Given request: Repeat the part of the records that opens with the line containing "Where should I click to: Open" and closes with the end of the records, keeping every line as it stands.

Records shown:
================

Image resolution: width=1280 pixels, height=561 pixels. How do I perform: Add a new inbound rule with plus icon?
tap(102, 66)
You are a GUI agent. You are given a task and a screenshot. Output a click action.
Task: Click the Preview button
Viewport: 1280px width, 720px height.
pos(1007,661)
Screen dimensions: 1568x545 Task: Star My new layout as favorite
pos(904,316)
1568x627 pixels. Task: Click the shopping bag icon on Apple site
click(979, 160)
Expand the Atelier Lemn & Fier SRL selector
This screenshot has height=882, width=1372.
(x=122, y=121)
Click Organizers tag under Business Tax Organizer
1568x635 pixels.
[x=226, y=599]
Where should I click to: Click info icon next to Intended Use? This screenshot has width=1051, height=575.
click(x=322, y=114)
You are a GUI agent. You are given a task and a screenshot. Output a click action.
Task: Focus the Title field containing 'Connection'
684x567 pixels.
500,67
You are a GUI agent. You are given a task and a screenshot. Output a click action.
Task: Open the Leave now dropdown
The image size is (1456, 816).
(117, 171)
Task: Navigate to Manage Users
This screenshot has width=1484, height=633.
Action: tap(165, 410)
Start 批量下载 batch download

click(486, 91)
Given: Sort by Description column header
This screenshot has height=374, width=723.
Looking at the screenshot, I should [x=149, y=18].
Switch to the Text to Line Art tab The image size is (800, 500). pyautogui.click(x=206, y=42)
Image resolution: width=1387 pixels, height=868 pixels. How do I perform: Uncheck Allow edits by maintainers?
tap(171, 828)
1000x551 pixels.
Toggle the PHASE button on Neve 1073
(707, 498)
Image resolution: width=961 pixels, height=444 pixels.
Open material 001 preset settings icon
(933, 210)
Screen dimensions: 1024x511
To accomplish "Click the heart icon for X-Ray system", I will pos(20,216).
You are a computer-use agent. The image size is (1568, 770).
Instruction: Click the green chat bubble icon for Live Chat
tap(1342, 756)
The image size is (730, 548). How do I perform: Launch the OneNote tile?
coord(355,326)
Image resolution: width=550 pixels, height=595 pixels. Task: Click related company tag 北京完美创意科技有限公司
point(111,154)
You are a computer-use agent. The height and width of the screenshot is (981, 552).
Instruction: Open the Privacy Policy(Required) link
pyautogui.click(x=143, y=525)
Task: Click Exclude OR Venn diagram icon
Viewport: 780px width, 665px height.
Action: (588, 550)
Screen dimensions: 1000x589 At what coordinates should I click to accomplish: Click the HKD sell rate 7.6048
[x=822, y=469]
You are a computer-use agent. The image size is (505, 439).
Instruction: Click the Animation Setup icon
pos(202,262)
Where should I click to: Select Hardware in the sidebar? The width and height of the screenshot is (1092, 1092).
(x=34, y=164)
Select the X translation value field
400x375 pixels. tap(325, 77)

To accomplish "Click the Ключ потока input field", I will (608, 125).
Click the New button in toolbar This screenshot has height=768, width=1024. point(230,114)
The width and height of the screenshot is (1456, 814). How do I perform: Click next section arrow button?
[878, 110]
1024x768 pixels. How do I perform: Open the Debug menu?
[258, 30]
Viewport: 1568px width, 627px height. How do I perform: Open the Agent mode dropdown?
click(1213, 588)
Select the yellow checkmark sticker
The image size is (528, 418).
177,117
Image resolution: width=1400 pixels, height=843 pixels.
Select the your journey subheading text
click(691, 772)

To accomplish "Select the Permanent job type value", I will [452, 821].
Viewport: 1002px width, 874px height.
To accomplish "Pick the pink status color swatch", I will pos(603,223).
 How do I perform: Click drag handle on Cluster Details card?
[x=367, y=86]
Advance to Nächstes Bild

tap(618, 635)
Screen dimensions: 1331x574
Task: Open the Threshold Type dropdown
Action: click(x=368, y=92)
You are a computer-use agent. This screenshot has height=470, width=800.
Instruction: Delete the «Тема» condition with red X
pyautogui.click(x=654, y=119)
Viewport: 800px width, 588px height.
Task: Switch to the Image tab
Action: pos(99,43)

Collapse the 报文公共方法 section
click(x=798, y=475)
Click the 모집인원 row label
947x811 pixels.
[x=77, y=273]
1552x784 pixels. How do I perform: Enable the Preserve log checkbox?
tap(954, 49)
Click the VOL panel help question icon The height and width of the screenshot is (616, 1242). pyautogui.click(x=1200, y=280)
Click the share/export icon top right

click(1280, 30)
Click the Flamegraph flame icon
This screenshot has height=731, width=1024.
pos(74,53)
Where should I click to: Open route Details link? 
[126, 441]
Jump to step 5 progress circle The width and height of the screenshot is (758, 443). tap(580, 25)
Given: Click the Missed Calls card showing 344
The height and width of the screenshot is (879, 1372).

================

Exercise response:
Where should I click to: Open route Details link? 
[126, 441]
Jump to step 5 progress circle The width and height of the screenshot is (758, 443). tap(580, 25)
Given: Click the Missed Calls card showing 344
The height and width of the screenshot is (879, 1372).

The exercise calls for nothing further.